Lady Chalford received her with an almost touching cordiality. ‘Dear child,’ she cried, ‘I have been thinking of you a great deal since Thursday – it is a very happy thing for me that you have come to Chalford. Why, I have not seen one of my relations since our tragedy – sixteen years ago. You must tell me a great deal of news – first of all, how is your dear mother?’

Poppy said that her dear mother was very well. She did not mention the painful fact that they had not been on speaking terms since Poppy’s marriage to Anthony St Julien. Lady Chalford then proceeded to inquire after innumerable collaterals, mentioning
aunts, uncles, and cousins, of whose existence Poppy was, in many cases, hardly herself aware.

‘Dear child,’ Lady Chalford said, when Poppy was unable to throw any light on the health, happiness, or even the whereabouts of two of her own father’s first cousins, ‘you seem to be, as a family, sadly
décousu
, if I may say so.’

The old lady evidently carried in her head a vast family tree, not a birth, a death, or a marriage among the remotest of her connections seemed ever to have escaped her notice. Poppy thought it a sad thing that her extraordinary prejudice against so normal an eventuality as the fact of a divorce should have caused her to be shut away for ever from the world. She was evidently a woman who possessed an unusual capacity for affection and interest in the lives of other people.

They began to talk about the garden party, Lady Chalford producing a list of those neighbours who had been invited to her son’s coming-of-age ball in 1912. ‘I expect it must be a little out of date now,’ she said, smiling. ‘I must try and get it revised before the invitations are sent. There is no hurry really.’ She then suggested a date for the party in about three weeks’ time. ‘Will that give you long enough to get up a little pageant, dear?’

‘Oh! yes,’ said Poppy, ‘if we get to work straight away. Will you settle a subject for the pageant? As soon as that is fixed we can get on with it.’

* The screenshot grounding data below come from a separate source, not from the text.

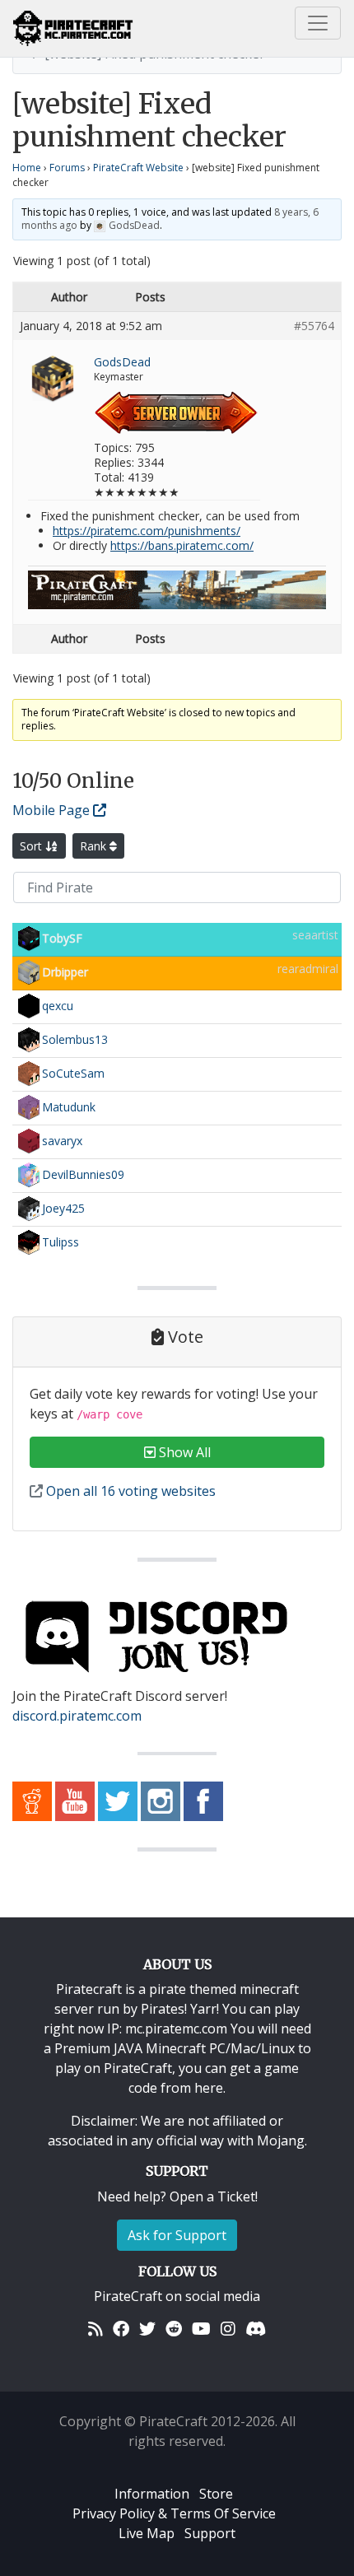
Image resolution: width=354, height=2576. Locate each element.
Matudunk (68, 1107)
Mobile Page (52, 810)
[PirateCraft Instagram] (160, 1800)
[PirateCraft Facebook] (203, 1800)
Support (209, 2533)
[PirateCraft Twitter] (117, 1800)
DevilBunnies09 (83, 1174)
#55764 (314, 326)
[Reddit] (173, 2329)
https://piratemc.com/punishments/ (146, 530)
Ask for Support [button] (177, 2235)
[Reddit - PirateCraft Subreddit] (32, 1800)
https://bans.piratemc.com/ (182, 545)
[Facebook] (121, 2329)
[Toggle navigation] (318, 23)
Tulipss (60, 1242)
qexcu (57, 1005)
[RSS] (95, 2329)
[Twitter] (147, 2329)
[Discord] (255, 2329)
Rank (94, 846)
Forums (67, 168)
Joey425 (63, 1208)
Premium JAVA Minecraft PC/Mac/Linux (174, 2048)
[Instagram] (228, 2329)
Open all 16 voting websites (129, 1491)
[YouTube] (201, 2329)
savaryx (62, 1140)
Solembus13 (75, 1039)
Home (26, 168)
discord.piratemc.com (77, 1716)
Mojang (281, 2140)
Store (216, 2494)
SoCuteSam (73, 1073)
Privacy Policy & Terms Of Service (174, 2513)
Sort (32, 846)
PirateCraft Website (138, 168)
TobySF (62, 938)
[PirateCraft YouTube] (75, 1800)
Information (151, 2494)
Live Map (147, 2533)
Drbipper (65, 972)
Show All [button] (183, 1452)
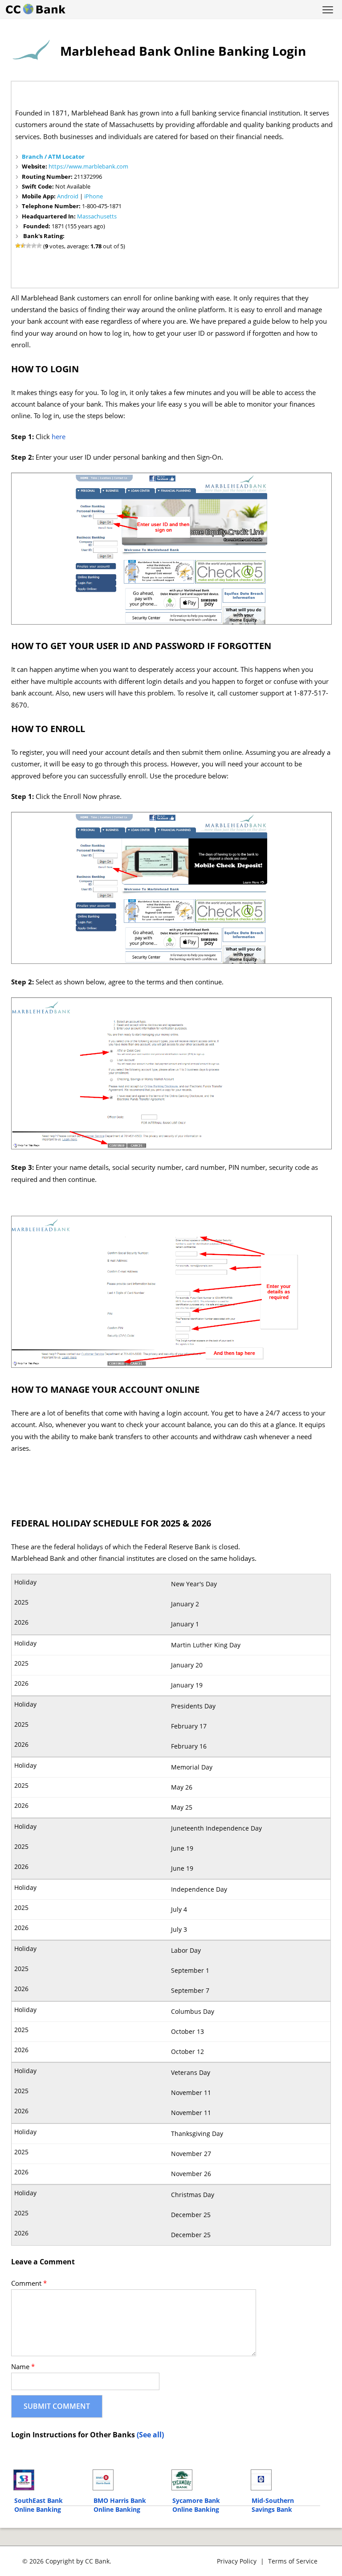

‘I was thinking about that before you came,’ said Lady Chalford. ‘Now two monarchs, with their wives, are known to have visited Chalford, so we shall be able to repeat actual history itself. They were Charles the First and Henrietta Maria, who came to the Old Manor, and George the Third and Queen Charlotte. They came to see Chalford House when it was finally completed, and I incline myself towards reproducing their visit, for this reason. We still have, in the stables here, George the Third’s own coach, and I thought it would be very interesting to use that for the scene of his arrival. Those acting the parts of King George and Queen Charlotte could get into the coach somewhere behind the kitchen
garden, drive round the park and then up to the house – if you will come to this window, dear, I will show you exactly how it can be arranged.’ She led Poppy forward and began pointing out various landmarks and a route for the coach. Poppy, however, was paying no attention to her. For, standing in the middle of the drive, looking up at Chalford House, were two excessively ordinary men in tweed jackets and grey flannel trousers. Poppy gazed at them for a moment, thunderstruck, then inadvertently cried out, ‘Oh! Anthony, you dirty swine!’ Lady Chalford turned towards her in amazement. Putting an arm round her waist she said, ‘Dear Poppy, you are very white. Come and lie down for a little, it is the heat – you should never have walked all the way from the village. I will send at once for my motor car to take you home again.’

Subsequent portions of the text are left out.